§ Aufgabe 1:
In welchem Zeitraum konnte Deutschland laut dem Auszug zur Biotechnologie seine Position im internationalen Wettbewerb deutlich verbessern?
§ Aufgabe 2:
Schreiben Sie aus dem Auszug zur Biotechnologie den Abschnitt ab, der mit „Weiße und rote“ beginnt und mit „Verbraucherinnen und Verbraucher.“ endet.

§ Auszug:
Auch in der roten Biotechnologie, also der Anwendung der Gentechnik in der Medizin, liegen großen Wachstumspotentiale und brauchen wir Investitionen in Forschung und Entwicklung. Hier konnte Deutschland in den letzten 15 Jahren seine Position im internationalen Wettbewerb deutlich verbessern. Wir betonen aber: Die Einhaltung bioethischer Grundsätze, etwa im Bereich embryonaler Stammzellenforschung, darf nicht ökonomischen Zwängen untergeordnet werden. Für uns Grüne ist die rote Biotechnologie dann innovativ, wenn sie sich an ethische Maßstäben hält und am Wohl des Menschen orientiert ist.

Weiße und rote Biotechnologie gehören zu einer innovativen und nachhaltige Chemie. Anders die sogenannte "grüne" Gentechnik. Ihr Einsatz wird von uns Grünen im Einklang mit einem großen Teil der Bevölkerung abgelehnt. Agro-Gentechnik fördert Monokulturen in der Landwirtschaft, fördert Masse statt Klasse und zentralistische statt regionale Strukturen. Wir Grünen stehen für eine gentechnikfreie Landwirtschaft und für das Wahlrecht der Verbraucherinnen und Verbraucher.

§ Datenauszüge:
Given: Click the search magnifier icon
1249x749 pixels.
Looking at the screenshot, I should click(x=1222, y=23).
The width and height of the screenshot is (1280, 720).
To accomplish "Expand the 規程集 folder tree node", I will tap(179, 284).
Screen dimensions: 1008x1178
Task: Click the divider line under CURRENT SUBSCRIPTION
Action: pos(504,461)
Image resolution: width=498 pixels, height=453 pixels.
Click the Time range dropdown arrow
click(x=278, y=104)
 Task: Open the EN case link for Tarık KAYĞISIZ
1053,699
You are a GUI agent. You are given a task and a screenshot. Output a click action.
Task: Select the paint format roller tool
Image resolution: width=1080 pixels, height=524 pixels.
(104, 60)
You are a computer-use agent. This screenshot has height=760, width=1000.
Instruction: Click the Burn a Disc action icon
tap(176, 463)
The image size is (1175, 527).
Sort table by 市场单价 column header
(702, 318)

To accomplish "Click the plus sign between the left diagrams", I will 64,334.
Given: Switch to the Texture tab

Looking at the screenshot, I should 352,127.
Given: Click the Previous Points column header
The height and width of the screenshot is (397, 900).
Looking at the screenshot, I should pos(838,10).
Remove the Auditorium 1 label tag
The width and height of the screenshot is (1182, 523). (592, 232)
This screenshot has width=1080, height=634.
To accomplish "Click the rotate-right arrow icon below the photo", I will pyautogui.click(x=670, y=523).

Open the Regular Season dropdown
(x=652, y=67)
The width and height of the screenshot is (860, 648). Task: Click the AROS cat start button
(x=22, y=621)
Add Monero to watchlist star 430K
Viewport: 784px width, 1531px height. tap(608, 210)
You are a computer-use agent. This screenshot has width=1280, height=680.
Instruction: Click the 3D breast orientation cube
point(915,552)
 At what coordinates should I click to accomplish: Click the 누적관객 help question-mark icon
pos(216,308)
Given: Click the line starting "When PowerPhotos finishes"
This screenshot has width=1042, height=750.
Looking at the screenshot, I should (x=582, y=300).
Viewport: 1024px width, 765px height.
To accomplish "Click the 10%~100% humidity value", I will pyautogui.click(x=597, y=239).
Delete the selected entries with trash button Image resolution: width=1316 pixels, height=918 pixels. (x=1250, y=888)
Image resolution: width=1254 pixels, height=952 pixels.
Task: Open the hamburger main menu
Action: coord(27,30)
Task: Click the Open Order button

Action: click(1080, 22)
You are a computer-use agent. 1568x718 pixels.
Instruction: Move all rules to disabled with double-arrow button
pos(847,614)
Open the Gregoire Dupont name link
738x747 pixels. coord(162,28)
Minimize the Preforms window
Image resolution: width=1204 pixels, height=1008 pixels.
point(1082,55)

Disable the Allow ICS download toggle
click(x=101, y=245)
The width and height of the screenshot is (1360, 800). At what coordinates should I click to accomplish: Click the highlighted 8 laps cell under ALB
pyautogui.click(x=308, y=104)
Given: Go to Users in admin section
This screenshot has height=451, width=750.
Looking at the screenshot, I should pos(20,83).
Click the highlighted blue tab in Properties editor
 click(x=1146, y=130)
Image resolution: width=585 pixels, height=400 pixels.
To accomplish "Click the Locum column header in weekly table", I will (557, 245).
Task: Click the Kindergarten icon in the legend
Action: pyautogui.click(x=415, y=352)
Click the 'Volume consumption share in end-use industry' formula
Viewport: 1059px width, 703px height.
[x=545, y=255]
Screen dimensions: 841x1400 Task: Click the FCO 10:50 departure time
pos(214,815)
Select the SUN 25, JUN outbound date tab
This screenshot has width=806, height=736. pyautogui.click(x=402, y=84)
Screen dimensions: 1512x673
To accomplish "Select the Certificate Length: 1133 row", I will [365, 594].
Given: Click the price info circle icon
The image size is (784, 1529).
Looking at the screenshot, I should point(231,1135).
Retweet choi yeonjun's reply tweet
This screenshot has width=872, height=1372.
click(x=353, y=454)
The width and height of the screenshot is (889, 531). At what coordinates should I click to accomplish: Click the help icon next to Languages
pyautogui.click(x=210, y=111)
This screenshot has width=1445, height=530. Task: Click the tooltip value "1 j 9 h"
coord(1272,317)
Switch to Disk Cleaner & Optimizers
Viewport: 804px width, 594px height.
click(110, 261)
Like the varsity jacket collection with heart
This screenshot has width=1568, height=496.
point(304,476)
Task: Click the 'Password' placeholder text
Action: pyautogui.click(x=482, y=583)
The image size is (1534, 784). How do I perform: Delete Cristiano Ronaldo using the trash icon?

§ Antwort 1:
In den letzten 15 Jahren.

§ Antwort 2:
Weiße und rote Biotechnologie gehören zu einer innovativen und nachhaltige Chemie. Anders die sogenannte "grüne" Gentechnik. Ihr Einsatz wird von uns Grünen im Einklang mit einem großen Teil der Bevölkerung abgelehnt. Agro-Gentechnik fördert Monokulturen in der Landwirtschaft, fördert Masse statt Klasse und zentralistische statt regionale Strukturen. Wir Grünen stehen für eine gentechnikfreie Landwirtschaft und für das Wahlrecht der Verbraucherinnen und Verbraucher.